### Goal
Show every line in the lines below that contains the string "Group", with case counting.

### Excerpted data
"""

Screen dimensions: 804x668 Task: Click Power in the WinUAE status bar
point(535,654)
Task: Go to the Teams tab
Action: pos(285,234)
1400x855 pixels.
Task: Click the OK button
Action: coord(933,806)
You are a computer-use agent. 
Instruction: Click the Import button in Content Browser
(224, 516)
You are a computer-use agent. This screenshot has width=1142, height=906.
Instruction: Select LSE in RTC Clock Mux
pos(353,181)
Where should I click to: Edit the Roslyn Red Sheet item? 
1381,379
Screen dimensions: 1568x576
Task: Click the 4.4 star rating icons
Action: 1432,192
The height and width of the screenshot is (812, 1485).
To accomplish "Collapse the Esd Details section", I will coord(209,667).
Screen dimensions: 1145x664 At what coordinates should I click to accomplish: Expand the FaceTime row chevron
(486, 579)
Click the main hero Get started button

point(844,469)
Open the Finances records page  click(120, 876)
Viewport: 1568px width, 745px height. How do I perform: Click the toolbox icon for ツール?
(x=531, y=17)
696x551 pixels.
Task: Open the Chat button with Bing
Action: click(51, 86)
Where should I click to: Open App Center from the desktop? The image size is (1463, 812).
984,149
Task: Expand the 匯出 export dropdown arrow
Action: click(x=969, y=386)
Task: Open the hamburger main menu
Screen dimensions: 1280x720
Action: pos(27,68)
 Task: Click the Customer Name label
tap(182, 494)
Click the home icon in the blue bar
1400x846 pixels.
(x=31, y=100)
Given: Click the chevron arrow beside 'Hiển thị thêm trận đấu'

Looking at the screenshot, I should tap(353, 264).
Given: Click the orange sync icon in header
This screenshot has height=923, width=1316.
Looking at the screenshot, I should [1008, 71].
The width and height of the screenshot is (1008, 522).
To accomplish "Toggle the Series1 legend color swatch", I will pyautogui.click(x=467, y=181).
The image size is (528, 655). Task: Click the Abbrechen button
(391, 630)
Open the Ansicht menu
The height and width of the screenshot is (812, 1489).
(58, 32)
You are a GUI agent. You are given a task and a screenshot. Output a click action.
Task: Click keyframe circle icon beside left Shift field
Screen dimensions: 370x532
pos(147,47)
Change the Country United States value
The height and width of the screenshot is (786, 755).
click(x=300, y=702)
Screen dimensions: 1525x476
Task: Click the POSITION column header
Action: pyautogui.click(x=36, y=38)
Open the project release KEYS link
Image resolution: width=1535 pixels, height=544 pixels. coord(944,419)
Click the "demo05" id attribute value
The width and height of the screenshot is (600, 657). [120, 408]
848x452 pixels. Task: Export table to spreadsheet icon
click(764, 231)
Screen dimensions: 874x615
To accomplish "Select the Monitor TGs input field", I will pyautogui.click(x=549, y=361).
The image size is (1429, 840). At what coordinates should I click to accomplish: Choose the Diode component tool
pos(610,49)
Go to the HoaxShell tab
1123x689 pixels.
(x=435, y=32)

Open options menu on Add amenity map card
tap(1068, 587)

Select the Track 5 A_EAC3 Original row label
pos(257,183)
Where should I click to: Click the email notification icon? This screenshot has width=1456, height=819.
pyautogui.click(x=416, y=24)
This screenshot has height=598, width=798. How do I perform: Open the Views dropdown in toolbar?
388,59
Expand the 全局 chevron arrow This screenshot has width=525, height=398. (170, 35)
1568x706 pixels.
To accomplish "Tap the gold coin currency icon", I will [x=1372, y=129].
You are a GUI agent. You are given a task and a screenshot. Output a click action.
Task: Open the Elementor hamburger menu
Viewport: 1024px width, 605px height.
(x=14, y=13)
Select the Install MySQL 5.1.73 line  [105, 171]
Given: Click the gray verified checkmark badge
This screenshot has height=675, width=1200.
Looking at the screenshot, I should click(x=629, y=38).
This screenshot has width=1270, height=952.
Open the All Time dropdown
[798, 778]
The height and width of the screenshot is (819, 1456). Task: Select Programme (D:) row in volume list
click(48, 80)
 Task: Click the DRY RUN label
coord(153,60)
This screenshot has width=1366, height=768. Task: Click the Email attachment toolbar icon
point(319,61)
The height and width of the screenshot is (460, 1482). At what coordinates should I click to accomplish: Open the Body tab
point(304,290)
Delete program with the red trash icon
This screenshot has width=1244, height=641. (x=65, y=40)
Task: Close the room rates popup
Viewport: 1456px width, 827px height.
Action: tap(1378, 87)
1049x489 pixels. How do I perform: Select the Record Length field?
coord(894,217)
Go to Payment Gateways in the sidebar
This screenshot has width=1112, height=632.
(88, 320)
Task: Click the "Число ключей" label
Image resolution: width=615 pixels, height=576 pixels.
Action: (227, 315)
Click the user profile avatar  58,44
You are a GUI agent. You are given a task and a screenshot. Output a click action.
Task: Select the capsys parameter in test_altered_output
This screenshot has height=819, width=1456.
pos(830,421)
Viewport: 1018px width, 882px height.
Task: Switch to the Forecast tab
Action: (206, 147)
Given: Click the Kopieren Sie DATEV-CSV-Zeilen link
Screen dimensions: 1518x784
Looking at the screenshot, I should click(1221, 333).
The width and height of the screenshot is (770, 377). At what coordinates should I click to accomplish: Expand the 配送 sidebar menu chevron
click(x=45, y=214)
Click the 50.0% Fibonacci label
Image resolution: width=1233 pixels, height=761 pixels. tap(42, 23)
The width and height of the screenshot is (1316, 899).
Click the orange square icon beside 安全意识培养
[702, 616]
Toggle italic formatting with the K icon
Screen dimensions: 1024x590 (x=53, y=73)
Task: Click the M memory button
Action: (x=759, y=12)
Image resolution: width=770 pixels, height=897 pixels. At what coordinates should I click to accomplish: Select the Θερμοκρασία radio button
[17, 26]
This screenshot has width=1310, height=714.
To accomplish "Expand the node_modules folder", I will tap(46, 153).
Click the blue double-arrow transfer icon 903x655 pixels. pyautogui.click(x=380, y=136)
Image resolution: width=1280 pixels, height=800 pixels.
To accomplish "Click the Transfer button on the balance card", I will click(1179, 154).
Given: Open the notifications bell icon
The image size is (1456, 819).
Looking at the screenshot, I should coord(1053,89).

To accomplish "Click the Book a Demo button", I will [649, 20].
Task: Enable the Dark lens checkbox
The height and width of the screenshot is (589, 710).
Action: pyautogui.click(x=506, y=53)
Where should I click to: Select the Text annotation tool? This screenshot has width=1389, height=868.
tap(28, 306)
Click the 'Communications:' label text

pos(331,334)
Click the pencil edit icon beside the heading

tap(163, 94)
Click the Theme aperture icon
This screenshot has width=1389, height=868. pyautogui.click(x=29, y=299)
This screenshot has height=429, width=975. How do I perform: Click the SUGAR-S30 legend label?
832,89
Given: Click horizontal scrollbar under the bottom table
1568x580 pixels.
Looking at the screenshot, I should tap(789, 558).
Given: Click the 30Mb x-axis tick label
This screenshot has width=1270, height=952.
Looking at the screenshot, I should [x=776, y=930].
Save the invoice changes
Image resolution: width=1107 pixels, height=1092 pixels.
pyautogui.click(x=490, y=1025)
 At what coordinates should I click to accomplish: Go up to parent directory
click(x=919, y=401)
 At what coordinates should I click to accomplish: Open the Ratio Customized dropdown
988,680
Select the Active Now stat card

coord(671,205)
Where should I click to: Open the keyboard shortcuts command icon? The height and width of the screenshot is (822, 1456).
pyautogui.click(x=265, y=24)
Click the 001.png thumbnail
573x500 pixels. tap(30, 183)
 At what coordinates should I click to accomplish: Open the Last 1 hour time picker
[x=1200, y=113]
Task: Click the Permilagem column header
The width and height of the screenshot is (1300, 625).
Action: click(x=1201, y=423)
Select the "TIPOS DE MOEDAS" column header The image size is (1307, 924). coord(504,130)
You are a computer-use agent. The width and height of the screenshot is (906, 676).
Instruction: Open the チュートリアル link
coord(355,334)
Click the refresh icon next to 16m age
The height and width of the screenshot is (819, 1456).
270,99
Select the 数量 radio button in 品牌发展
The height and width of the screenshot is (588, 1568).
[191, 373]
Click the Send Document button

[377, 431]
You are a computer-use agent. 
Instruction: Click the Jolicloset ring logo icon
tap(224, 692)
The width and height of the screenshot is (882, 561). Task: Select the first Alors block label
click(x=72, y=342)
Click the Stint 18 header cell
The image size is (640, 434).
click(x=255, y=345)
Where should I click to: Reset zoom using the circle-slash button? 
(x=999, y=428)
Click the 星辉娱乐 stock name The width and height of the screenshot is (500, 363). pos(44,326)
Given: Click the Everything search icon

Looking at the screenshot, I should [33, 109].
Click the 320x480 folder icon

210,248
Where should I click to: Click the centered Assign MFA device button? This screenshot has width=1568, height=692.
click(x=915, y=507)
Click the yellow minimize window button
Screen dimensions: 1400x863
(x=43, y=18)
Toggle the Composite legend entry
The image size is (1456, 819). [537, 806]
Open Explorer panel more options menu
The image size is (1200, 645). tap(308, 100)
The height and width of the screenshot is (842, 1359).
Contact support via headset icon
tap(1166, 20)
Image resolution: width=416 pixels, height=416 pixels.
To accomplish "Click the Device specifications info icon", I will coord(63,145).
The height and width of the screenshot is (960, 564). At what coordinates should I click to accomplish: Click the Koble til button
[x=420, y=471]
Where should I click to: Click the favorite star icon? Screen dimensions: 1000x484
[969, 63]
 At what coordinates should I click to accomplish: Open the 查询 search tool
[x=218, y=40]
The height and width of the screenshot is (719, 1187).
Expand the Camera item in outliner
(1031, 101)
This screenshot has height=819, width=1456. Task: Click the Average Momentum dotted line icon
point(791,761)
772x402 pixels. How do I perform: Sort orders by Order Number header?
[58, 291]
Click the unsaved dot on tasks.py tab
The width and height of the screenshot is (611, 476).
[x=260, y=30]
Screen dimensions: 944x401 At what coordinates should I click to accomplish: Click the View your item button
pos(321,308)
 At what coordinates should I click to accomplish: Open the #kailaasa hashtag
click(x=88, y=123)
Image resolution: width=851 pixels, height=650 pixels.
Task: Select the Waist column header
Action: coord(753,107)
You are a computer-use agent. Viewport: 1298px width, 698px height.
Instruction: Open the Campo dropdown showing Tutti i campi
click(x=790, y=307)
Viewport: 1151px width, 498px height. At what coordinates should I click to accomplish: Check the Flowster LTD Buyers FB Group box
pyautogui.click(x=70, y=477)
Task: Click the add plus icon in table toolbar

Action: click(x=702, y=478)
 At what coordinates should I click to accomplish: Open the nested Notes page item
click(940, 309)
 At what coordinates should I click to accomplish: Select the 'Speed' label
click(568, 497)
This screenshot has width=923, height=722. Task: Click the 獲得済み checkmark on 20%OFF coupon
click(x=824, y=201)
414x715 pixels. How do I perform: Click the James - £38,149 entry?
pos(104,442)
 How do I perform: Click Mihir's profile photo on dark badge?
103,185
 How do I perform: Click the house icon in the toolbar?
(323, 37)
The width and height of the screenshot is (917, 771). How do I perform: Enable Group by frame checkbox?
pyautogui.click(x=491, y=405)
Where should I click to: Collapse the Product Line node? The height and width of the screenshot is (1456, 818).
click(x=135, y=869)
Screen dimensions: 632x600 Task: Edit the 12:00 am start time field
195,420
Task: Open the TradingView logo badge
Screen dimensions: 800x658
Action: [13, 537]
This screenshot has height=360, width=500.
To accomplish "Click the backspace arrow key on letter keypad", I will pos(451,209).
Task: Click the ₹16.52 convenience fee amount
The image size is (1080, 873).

"""

### Exercise output
Viewport: 1151px width, 498px height. At what coordinates should I click to accomplish: Check the Flowster LTD Buyers FB Group box
The width and height of the screenshot is (917, 771). How do I perform: Enable Group by frame checkbox?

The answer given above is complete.